Lines to restate from the data below: from the one containing "Task: Click the speaker" to the one containing "The height and", both included. Give them again exactly, and only them.

INFORMATION below:

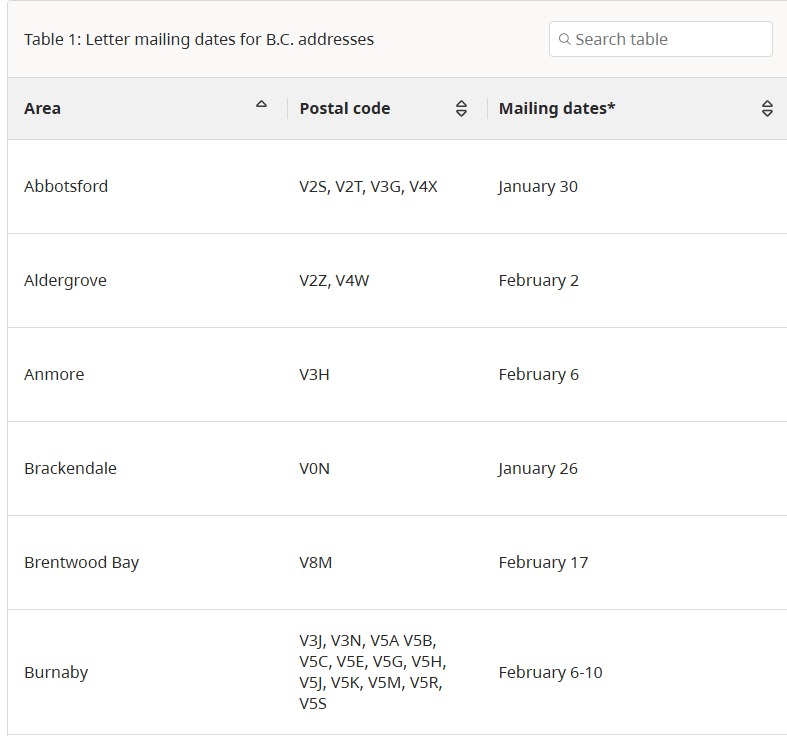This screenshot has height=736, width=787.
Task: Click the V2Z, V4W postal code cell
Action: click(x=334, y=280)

End of INFORMATION.
INFORMATION below:

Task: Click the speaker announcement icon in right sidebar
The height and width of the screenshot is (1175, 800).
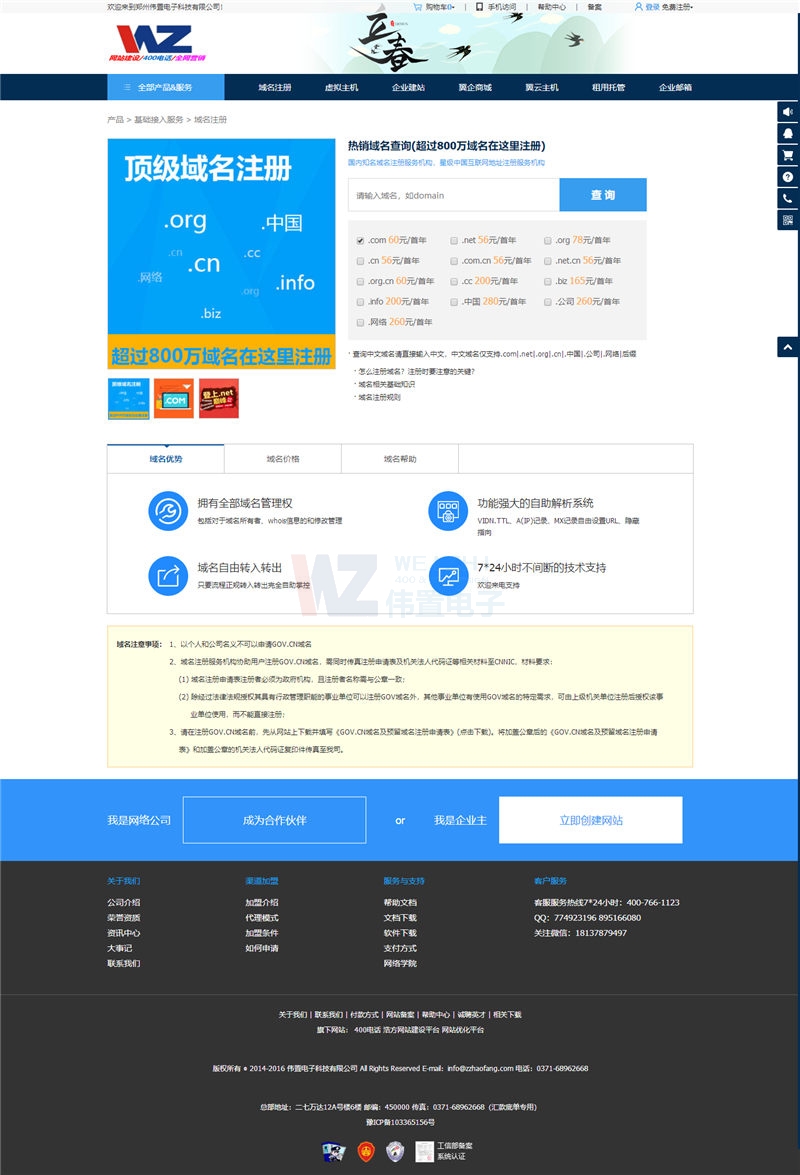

End of INFORMATION.

REPLY TO THE TASK:
Task: Click the speaker announcement icon in right sidebar
The height and width of the screenshot is (1175, 800).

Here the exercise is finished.